In [None]:
from pytorch_lightning import seed_everything
from config import create_config, create_data_loaders
import numpy as np
import torch
from tqdm import tqdm

args = {
    'model': 'mtt', # dummy model name
    'dataset': 'higgs', # name of the dataset
    'data_root': '/path/to/data/', # root directory of the data
    'run_name': 'auto',
    'cuda': 1,
    'seed': 1
}

# Load configuration from YAML file
config = create_config(args)

# Set seeds
seed_everything(config['seed'])

Seed set to 1


1

## XGBoost

In [27]:
import xgboost as xgb    

# Load the dataset
if config['dataset'] == 'aliexpress':
    dataset = create_data_loaders(config, return_splits=True)
    x_train = np.concatenate((dataset['train'].x_cat, dataset['train'].x_num), axis=1)
    y_train = np.concatenate((dataset['train'].y_click.unsqueeze(-1), dataset['train'].y_conversion.unsqueeze(-1)), axis=1)
    x_test = np.concatenate((dataset['test'].x_cat, dataset['test'].x_num), axis=1)
    y_test = np.concatenate((dataset['test'].y_click.unsqueeze(-1), dataset['test'].y_conversion.unsqueeze(-1)), axis=1)

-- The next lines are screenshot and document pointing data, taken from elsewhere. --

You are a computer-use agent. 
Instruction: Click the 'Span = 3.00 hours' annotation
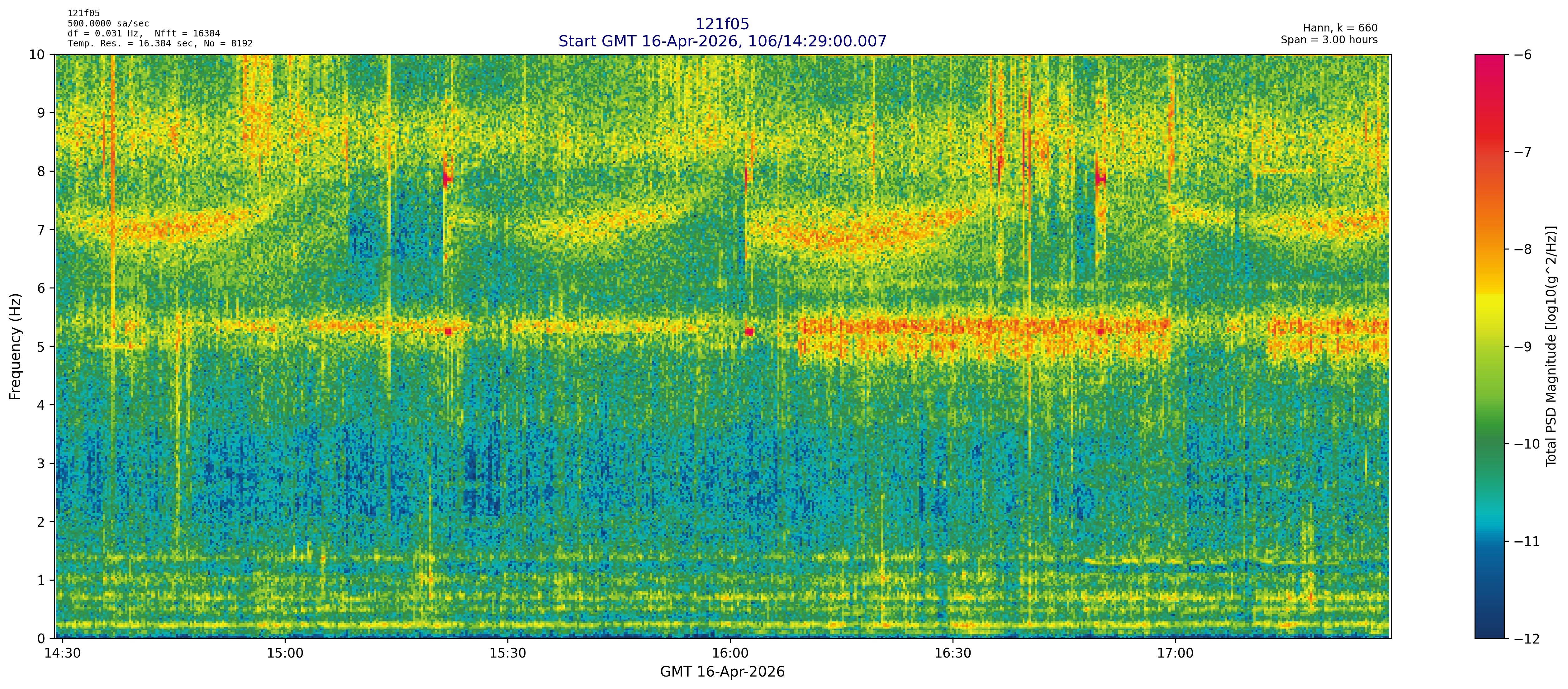[x=1329, y=40]
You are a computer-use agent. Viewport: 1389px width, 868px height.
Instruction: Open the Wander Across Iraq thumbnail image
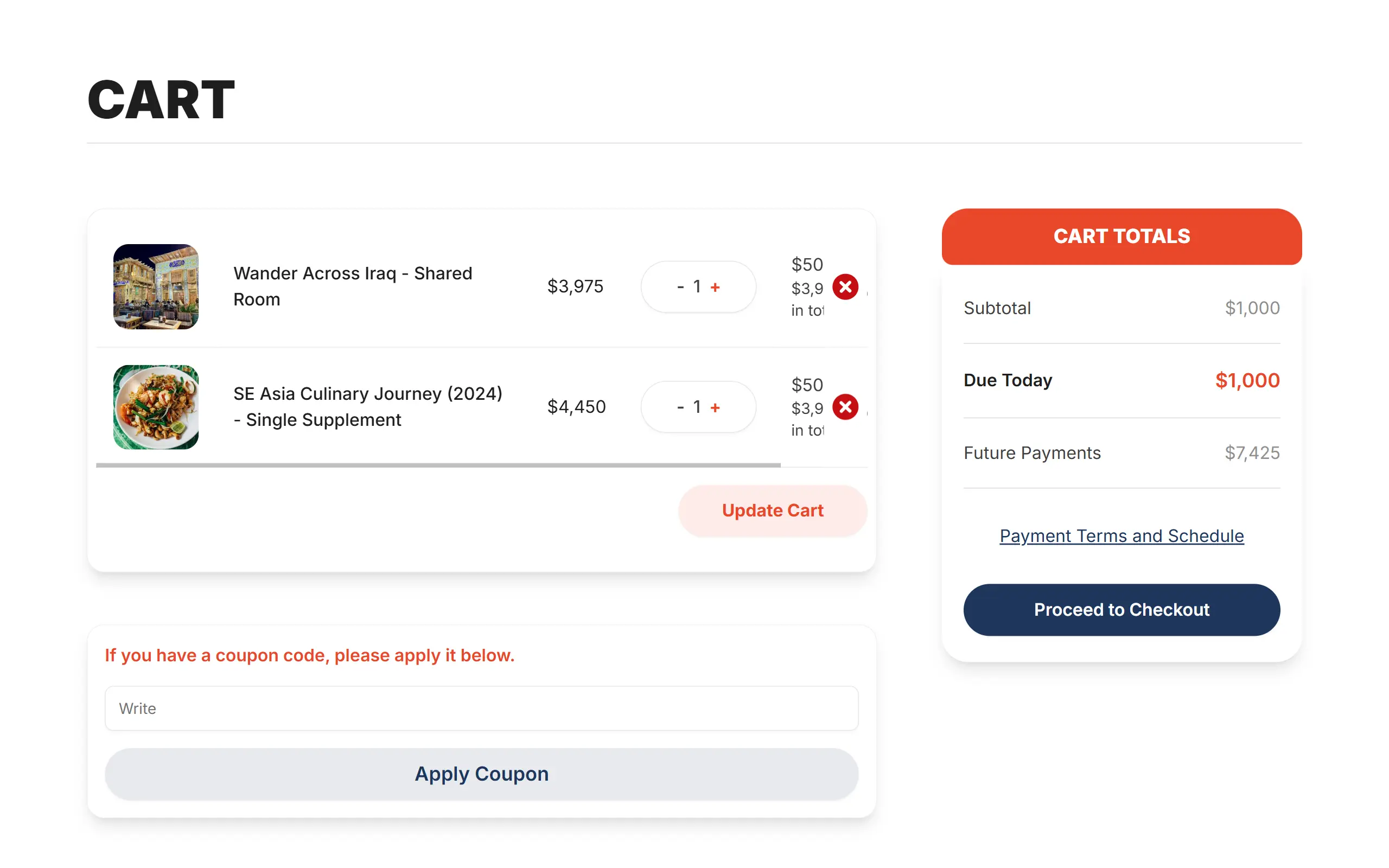click(156, 286)
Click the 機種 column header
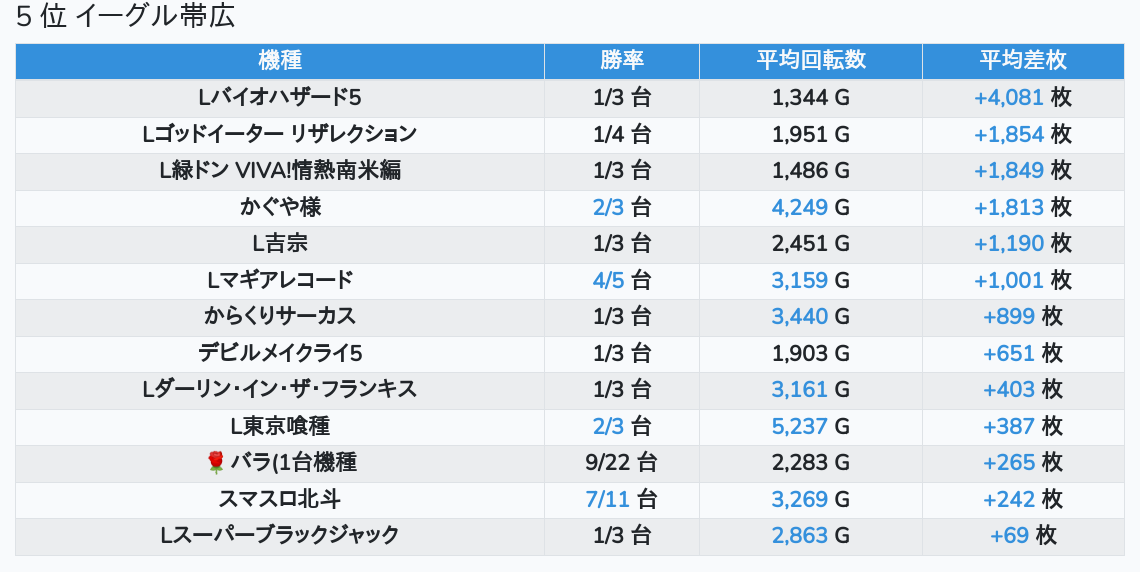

elif config['dataset'] == 'acs_income' or config['dataset'] == 'higgs':
    dataset = create_data_loaders(config, return_splits=True)
    x_train = dataset['train'].features.numpy()
    y_train = np.concatenate(([target.unsqueeze(-1).numpy() for target in dataset['train'].targets.values()]), axis=1)
    x_test = dataset['test'].features.numpy()
    y_test = np.concatenate(([target.unsqueeze(-1).numpy() for target in dataset['test'].targets.values()]), axis=1)

In [28]:
config.data

{'format': 'h5',
 'name': 'higgs',
 'num_features': 21,
 'path': '/higgs11M/',
 'short_name': 'hig',
 'task_out_dim': {'Target': 1,
  'm_bb': 1,
  'm_jj': 1,
  'm_jjj': 1,
  'm_jlv': 1,
  'm_lv': 1,
  'm_wbb': 1,
  'm_wwbb': 1},
 'task_type': {'Target': 'binary',
  'm_bb': 'regression',
  'm_jj': 'regression',
  'm_jjj': 'regression',
  'm_jlv': 'regression',
  'm_lv': 'regression',
  'm_wbb': 'regression',
  'm_wwbb': 'regression'},
 'tasks': ['Target',
  'm_jj',
  'm_jjj',
  'm_lv',
  'm_jlv',
  'm_bb',
  'm_wbb',
  'm_wwbb'],
 'seperate_ft_types': False,
 'feature_dims': {'0': 3,
  '1': 3,
  '2': 3,
  '3': 3,
  '4': 1,
  '5': 1,
  '6': 1,
  '7': 1,
  '8': 1,
  '9': 1,
  '10': 1,
  '11': 1,
  '12': 1,
  '13': 1,
  '14': 1,
  '15': 1,
  '16': 1,
  '17': 1,
  '18': 1,
  '19': 1,
  '20': 1}}

In [29]:
# check all the shapes
print(f"x_train shape: {x_train.shape}")
print(f"y_train shape: {y_train.shape}")
print(f"x_test shape: {x_test.shape}")
print(f"y_test shape: {y_test.shape}")

x_train shape: (9900000, 21)
y_train shape: (9900000, 8)
x_test shape: (550000, 21)
y_test shape: (550000, 8)


## AliExpresss

In [10]:
# Convert the training and testing data into DMatrix format (XGBoost specific data structure)
dtrain = xgb.DMatrix(x_train, label=y_train)
dtest = xgb.DMatrix(x_test, label=y_test)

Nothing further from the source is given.